TASK STATEMENT:
In the entries below, find the line with "Open more options", then set it down exactly along with each line after it to the end, skipping any pictures.
-------- RECORD SET --------
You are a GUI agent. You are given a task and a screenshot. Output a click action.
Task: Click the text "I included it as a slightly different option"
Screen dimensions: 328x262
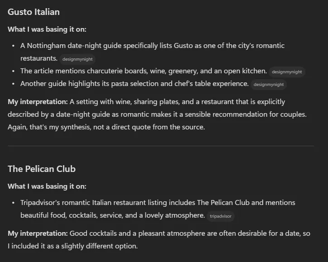click(72, 246)
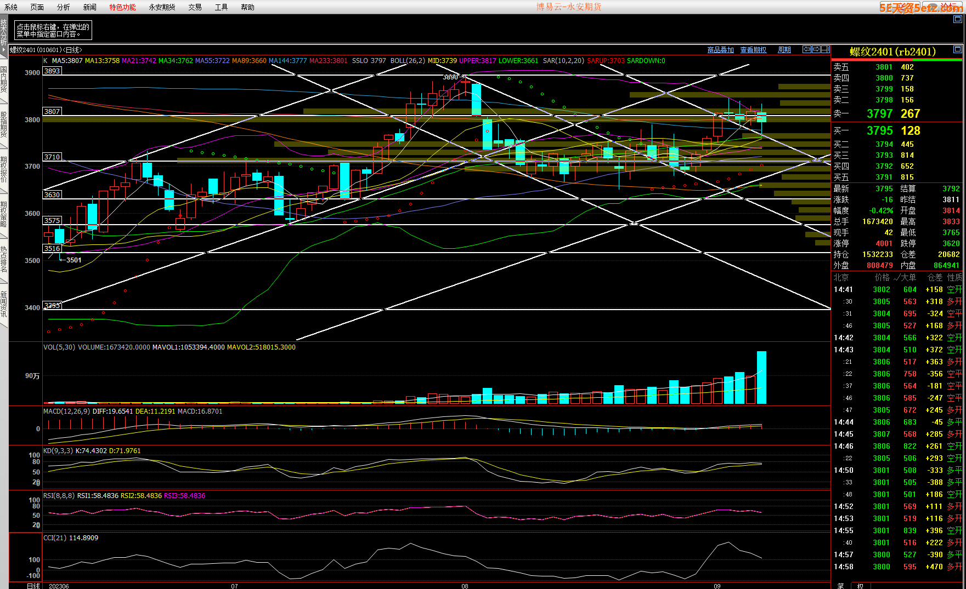Click the tallest cyan volume bar
Viewport: 966px width, 589px height.
pos(761,378)
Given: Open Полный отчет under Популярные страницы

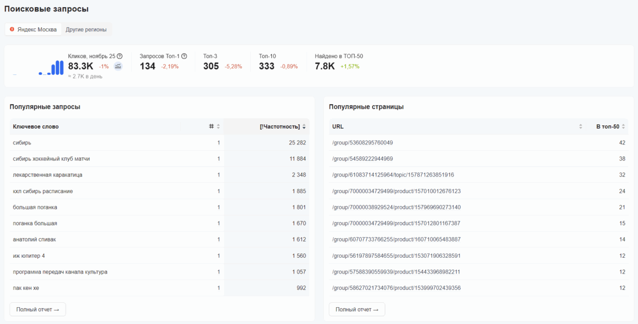Looking at the screenshot, I should 357,309.
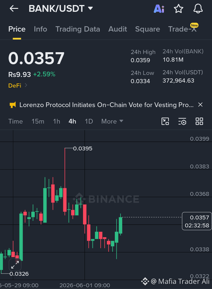Open the AI assistant icon

[159, 9]
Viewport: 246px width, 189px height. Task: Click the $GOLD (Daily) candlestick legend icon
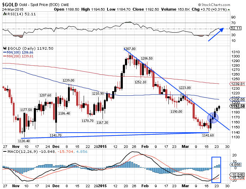coord(4,48)
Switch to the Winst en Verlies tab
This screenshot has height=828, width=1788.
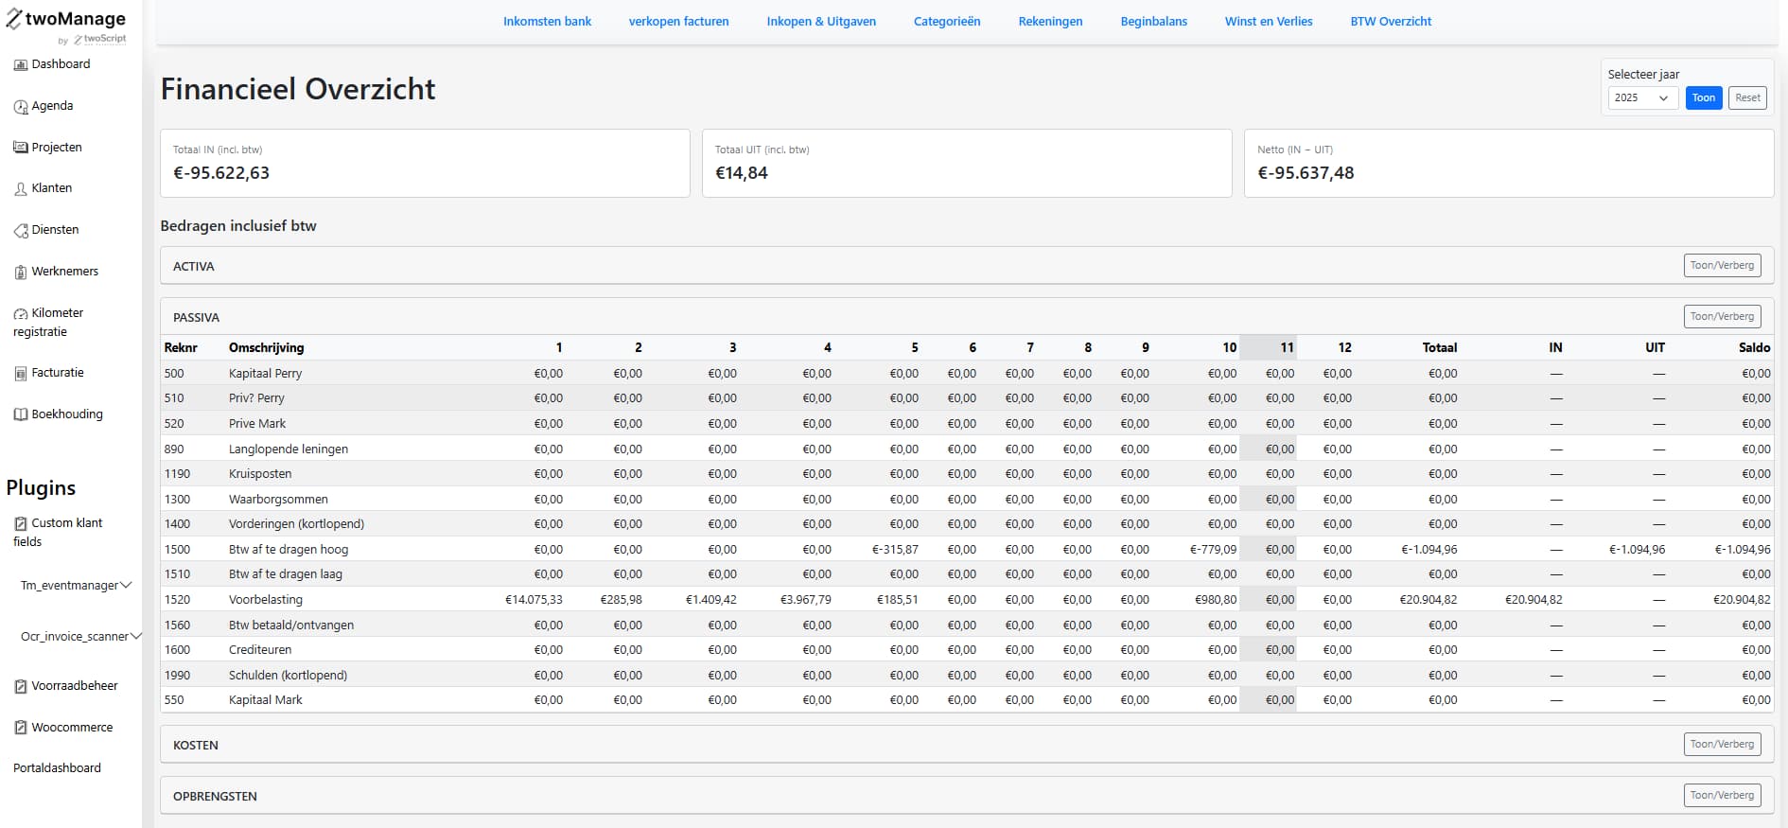pyautogui.click(x=1268, y=22)
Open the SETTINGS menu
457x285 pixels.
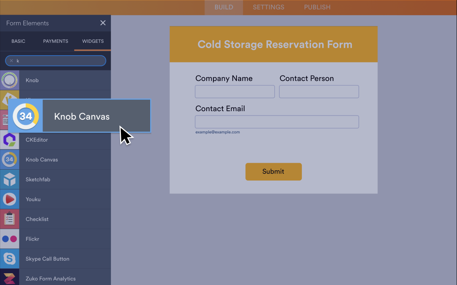point(268,7)
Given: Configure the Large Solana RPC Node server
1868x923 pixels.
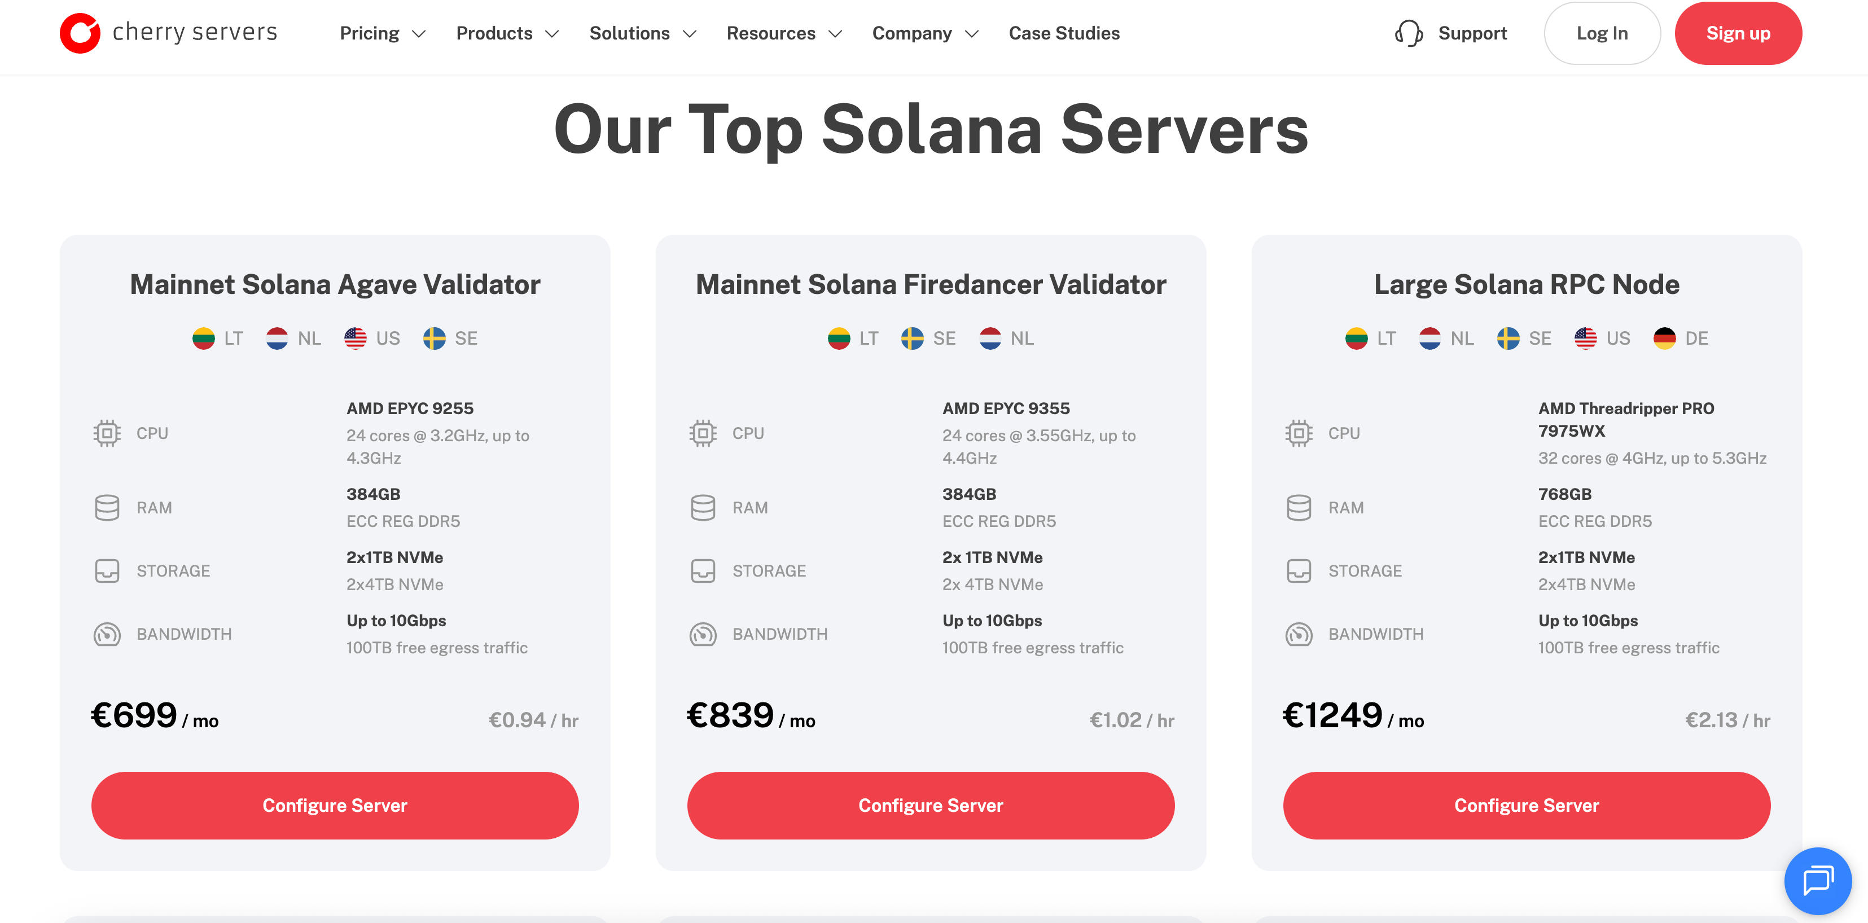Looking at the screenshot, I should tap(1526, 806).
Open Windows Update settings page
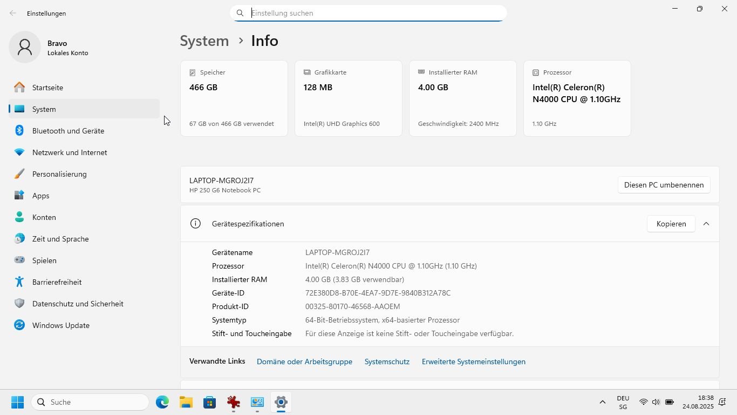 click(60, 325)
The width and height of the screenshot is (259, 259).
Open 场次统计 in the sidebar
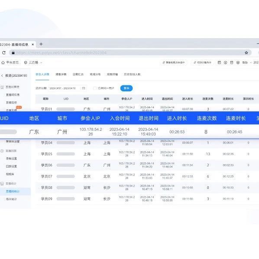(x=11, y=199)
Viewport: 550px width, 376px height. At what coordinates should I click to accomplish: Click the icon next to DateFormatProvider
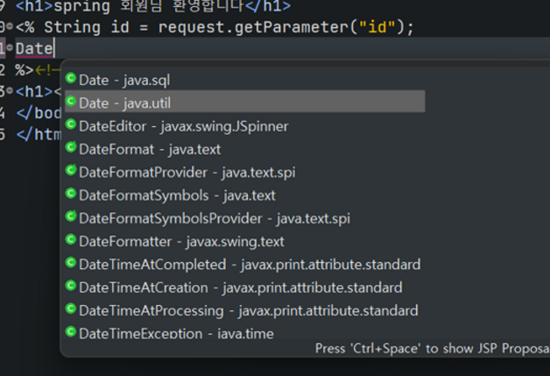click(71, 171)
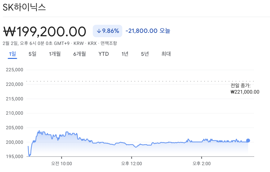Click the 오후 2:00 time axis label
Viewport: 270px width, 172px height.
click(202, 164)
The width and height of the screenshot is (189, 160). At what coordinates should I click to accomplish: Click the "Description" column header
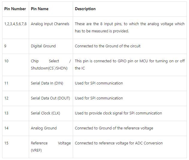(x=85, y=9)
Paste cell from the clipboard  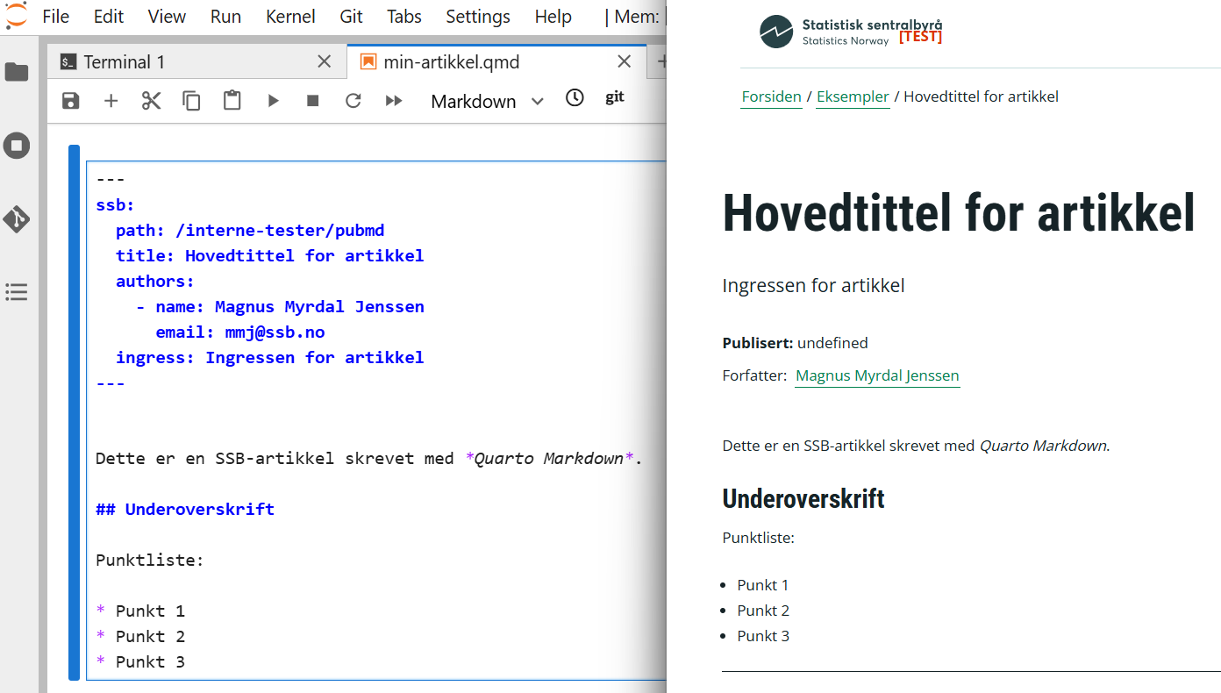coord(232,100)
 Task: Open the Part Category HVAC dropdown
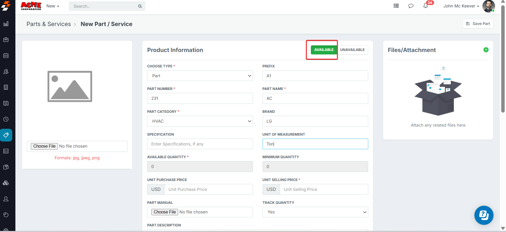point(200,121)
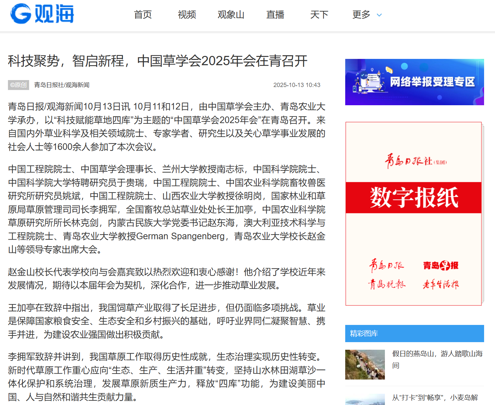Click the 青岛日报社(集团) calligraphy logo

[x=415, y=161]

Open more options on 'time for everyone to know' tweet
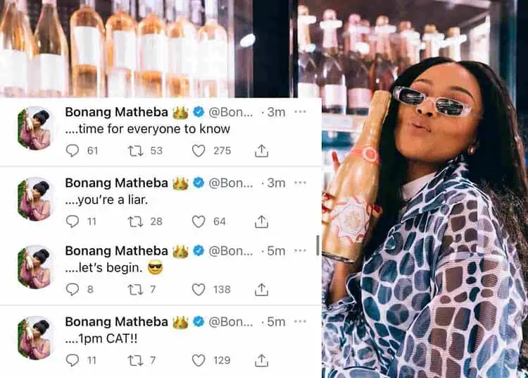coord(300,111)

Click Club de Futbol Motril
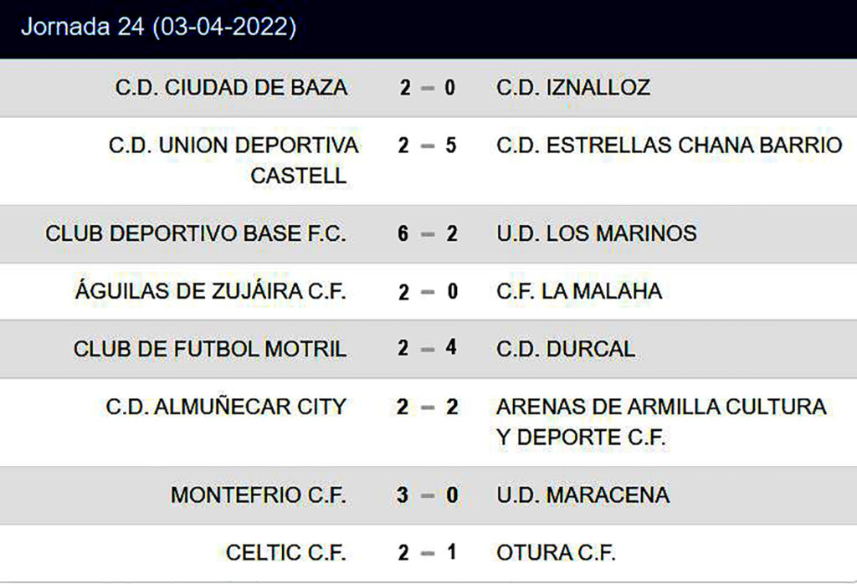[x=210, y=349]
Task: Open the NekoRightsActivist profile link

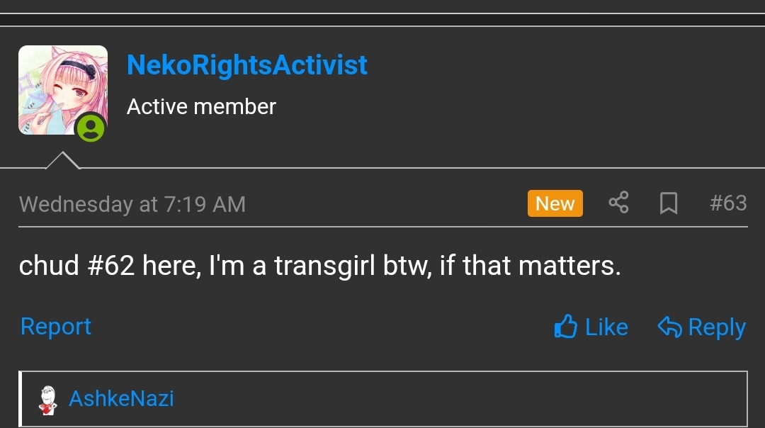Action: point(247,64)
--------
SOLUTION FOR THIS PROBLEM:
Open more options on 'time for everyone to know' tweet
coord(300,111)

Click Club de Futbol Motril
[x=210, y=349]
Task: Open the NekoRightsActivist profile link

Action: point(247,64)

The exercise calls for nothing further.